PROBLEM TO WORK ON: In the excerpted text about compulsively reading book series, what carries the flat Discworld through space?

EXCERPTED TEXT:
Whatever the subject matter or genre – if I read book 1 of a series, the rest will fall, in order. Perhaps I should qualify that; if I can complete book 1, then I am compelled to read the rest of the series.
Discworld; flat, on the backs of 4 Elephants, riding the back of the Great A'tuin through space.
This is a terribly important trait in what otherwise is a compulsive idiosyncrasy as it saves me from plowing my way through encyclopedias and Harlequin romance series.
I have suffered through some atrocious monstrosities disguised as paperback entertainment because I held the vain hope that the story would get better. And then book 1 ends and I’m committed…
Working at a library only feeds the problem: even before book 1 is complete, book 2 either on the reserve shelf with my name on it, or on it’s way. Most often, though, I already have it checked out, providing me further inducement to complete book 1.
It can be vicious.
I still shudder when I recall that sci-fi quadrilogy whose books averaged over 600 pages each.
When you begin to despise a character for their blinding stupidity and begin to harbor a vain hope they get “removed” in a story-line-appropriate manner (or at least injured) then you’re generally in for continued disappointment until you can close the back cover of the book. (there is a potential for ‘lingering disappointment’ reserved for the exceedingly pin-headed character’s continued existence… Need I make reference to Jar-Jar Binks? No, I thought not…)
"Garden of Earthly Delights" (ca 1503) by Hieronymus Bosch - Yes, there is a reason it's in this post. Two of them, actually. Figure it out for yourself.
Most series, though, tend to be engaging, mildly formulaic-with-a-twist. Entertaining without alot of mental gymnastics.
Now before you get all bent out of shape and petulantly expound on how much your little gray cells work out during the perusal of a Spenser or Bosch tale, let me note that a mystery novel is still merely a relatively small set of clues couched in a large number of semi-associated ideas.
If were much more than that it would be a textbook, or at least be so convoluted as to be unreadable for entertainment. Having to take notes just to keep the story straight really kinda takes the fun out of reading a novel. But I digress…
Xanth, Book 1. One of the most evil books in the world.
Amidst the mountain of potentially unfortunate reading material I occasionally do luck out and dive into an exceptional series of books – despite the generally trashy genres I tend to enjoy. Xanth and Discworld are two places I love visiting. As a kid I visited and revisited Narnia alot.
And that is a snapshot of the problem; Xanth is contained in over 30 novels, Discworld in near 40 (Spenser too), Harry Bosch in over a dozen. All other reading materials are forsaken in favor of another world clothed in a character of words until the last page of the last book.
Worse still, I can’t read multiple books during a series. If I am pondering Seldon’s psychohistory, then walking into a Bene Gesserit Chapter House could induce a stroke. I know this because I tried once. Was out of sorts for several days.

Excerpts from a dataset:
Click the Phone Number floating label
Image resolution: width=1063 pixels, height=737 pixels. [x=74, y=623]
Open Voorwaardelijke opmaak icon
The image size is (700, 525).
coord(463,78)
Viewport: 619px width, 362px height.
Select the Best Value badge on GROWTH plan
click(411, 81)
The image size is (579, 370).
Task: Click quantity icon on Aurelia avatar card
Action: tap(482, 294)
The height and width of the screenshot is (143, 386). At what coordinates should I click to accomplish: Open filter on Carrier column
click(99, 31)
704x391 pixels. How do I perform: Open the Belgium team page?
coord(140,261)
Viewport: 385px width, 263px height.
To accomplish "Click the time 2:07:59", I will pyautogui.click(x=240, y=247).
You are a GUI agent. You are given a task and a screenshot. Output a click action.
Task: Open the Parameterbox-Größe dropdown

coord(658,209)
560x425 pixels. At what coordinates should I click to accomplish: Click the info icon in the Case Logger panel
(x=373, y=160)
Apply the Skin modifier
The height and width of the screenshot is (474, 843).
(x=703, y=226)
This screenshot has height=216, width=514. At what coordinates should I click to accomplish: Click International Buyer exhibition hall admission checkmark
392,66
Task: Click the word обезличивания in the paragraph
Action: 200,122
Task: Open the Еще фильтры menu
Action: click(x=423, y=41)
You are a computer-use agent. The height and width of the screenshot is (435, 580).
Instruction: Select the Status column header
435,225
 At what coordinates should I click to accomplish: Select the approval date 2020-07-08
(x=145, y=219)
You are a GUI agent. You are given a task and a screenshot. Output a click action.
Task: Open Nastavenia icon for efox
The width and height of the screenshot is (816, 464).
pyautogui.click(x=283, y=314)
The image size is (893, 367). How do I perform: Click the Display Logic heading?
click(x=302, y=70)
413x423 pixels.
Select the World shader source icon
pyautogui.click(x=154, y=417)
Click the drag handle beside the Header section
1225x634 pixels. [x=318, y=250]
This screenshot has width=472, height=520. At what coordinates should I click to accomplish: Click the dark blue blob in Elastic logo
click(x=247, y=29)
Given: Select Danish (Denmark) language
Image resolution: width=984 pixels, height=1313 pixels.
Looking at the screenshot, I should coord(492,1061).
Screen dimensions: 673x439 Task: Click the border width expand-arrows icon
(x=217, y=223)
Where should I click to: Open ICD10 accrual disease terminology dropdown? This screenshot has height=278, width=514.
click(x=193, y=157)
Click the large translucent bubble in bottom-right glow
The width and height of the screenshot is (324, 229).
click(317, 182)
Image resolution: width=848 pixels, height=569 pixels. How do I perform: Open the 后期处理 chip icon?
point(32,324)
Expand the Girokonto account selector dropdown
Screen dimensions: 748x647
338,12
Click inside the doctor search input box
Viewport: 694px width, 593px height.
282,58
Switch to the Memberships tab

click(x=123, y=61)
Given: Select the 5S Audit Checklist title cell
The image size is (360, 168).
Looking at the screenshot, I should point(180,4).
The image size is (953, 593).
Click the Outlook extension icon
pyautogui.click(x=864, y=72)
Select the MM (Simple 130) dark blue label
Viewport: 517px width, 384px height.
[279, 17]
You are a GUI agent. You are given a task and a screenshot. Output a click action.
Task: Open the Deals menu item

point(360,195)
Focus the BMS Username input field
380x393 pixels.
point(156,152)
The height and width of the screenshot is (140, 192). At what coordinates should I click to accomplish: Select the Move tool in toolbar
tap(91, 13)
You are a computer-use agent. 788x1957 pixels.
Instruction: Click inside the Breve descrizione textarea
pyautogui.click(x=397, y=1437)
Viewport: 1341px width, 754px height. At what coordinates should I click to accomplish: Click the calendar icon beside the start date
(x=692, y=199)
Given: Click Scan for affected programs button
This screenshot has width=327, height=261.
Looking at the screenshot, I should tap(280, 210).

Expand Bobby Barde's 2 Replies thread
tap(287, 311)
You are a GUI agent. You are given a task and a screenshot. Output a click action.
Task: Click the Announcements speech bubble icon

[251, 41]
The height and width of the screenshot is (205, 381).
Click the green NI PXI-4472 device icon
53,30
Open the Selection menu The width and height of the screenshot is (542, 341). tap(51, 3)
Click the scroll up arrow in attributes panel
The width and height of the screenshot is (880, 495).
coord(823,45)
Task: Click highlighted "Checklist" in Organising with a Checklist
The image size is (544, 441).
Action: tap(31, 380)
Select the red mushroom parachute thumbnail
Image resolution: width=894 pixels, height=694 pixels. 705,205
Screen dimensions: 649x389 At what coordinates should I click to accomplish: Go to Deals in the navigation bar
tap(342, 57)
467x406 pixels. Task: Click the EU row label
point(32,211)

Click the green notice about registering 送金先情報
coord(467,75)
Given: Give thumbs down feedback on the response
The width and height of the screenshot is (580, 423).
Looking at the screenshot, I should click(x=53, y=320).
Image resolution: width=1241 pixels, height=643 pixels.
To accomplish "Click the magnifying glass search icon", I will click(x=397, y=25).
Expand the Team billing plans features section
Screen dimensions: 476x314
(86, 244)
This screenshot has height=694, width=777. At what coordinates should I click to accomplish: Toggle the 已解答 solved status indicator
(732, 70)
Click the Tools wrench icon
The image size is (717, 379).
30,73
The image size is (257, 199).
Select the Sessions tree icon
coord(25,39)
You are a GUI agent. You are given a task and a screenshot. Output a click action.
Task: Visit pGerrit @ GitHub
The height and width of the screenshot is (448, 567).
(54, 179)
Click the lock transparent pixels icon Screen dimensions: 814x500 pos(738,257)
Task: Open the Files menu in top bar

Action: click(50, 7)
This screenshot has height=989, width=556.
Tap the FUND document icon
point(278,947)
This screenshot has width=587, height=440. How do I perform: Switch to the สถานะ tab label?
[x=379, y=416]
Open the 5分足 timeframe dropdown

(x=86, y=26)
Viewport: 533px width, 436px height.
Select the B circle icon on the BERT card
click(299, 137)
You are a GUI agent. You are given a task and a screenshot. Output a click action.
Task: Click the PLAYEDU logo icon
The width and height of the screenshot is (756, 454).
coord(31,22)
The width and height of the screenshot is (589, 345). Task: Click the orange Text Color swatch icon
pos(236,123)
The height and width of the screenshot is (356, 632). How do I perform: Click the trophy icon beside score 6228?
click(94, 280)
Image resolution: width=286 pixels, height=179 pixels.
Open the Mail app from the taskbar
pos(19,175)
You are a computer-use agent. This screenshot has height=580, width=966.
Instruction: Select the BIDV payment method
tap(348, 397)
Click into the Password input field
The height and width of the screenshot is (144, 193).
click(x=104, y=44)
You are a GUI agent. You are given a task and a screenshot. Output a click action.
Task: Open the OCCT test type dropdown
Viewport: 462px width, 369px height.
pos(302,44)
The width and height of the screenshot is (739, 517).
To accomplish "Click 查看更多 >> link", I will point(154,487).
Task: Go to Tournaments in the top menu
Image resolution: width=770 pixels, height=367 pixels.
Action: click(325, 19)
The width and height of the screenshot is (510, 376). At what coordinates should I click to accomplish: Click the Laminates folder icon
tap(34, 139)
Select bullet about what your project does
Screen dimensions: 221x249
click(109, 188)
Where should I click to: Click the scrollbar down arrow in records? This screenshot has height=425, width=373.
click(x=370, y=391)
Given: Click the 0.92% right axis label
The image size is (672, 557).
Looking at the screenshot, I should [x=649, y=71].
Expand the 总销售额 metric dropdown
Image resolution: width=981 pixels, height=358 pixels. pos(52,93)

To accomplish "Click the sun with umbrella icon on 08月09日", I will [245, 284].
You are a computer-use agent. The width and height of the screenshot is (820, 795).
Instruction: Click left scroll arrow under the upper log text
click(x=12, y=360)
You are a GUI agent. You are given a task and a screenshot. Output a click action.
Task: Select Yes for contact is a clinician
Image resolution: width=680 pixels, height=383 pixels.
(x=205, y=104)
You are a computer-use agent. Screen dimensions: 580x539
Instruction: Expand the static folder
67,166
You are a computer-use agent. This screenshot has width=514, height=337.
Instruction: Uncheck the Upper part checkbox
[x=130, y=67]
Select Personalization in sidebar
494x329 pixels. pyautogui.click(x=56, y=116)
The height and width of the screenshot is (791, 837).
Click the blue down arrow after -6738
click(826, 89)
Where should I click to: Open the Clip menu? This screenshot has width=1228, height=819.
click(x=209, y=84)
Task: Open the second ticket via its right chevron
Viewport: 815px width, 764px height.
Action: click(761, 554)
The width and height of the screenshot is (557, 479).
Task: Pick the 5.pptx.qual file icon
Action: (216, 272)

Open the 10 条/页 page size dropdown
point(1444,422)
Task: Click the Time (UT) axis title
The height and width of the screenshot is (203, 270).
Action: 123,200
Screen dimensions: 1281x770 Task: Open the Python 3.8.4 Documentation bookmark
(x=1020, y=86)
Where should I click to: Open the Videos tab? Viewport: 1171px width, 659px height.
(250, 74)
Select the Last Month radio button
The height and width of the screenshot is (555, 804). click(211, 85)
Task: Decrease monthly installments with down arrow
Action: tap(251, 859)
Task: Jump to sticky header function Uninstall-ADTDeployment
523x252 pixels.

ANSWER AREA: Four elephants carry it on their backs, and they ride on the back of the Great A'tuin.